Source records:
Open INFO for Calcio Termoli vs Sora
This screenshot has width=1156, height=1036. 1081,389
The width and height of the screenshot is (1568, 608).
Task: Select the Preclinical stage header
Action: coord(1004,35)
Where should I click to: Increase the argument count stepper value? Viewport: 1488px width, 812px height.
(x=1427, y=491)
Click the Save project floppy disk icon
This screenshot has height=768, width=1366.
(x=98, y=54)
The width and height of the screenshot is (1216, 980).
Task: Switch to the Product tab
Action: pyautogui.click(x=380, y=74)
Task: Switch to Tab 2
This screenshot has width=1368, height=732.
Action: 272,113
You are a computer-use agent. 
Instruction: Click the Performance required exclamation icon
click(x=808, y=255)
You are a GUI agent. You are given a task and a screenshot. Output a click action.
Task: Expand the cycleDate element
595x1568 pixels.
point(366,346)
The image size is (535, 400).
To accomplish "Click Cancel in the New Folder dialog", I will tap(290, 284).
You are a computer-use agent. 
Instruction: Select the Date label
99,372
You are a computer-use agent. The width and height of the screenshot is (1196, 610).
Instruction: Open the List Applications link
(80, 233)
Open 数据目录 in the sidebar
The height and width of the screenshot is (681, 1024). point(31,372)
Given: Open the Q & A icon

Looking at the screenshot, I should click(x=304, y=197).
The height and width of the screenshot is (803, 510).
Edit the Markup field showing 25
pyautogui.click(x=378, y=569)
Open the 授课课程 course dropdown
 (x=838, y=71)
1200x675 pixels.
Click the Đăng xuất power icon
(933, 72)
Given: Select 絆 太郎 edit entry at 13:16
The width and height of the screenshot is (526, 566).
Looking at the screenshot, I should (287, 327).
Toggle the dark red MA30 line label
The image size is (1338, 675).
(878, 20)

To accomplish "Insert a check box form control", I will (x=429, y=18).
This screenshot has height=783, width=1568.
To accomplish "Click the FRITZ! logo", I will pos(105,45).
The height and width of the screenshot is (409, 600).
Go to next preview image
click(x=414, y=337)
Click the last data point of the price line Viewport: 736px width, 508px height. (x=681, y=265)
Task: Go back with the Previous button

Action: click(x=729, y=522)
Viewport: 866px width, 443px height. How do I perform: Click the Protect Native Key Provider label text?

#### [ASSIGNMENT]
Please give a word-for-word repetition of the lines from the one containing "Given: Open the Q & A icon" through the last line of the data above, including both, and nothing besides.

#### [COMPLETED TASK]
Given: Open the Q & A icon

Looking at the screenshot, I should click(x=304, y=197).
The height and width of the screenshot is (803, 510).
Edit the Markup field showing 25
pyautogui.click(x=378, y=569)
Open the 授课课程 course dropdown
 (x=838, y=71)
1200x675 pixels.
Click the Đăng xuất power icon
(933, 72)
Given: Select 絆 太郎 edit entry at 13:16
The width and height of the screenshot is (526, 566).
Looking at the screenshot, I should (287, 327).
Toggle the dark red MA30 line label
The image size is (1338, 675).
(878, 20)

To accomplish "Insert a check box form control", I will (x=429, y=18).
This screenshot has height=783, width=1568.
To accomplish "Click the FRITZ! logo", I will pos(105,45).
The height and width of the screenshot is (409, 600).
Go to next preview image
click(x=414, y=337)
Click the last data point of the price line Viewport: 736px width, 508px height. (x=681, y=265)
Task: Go back with the Previous button

Action: click(x=729, y=522)
Viewport: 866px width, 443px height. How do I perform: Click the Protect Native Key Provider label text?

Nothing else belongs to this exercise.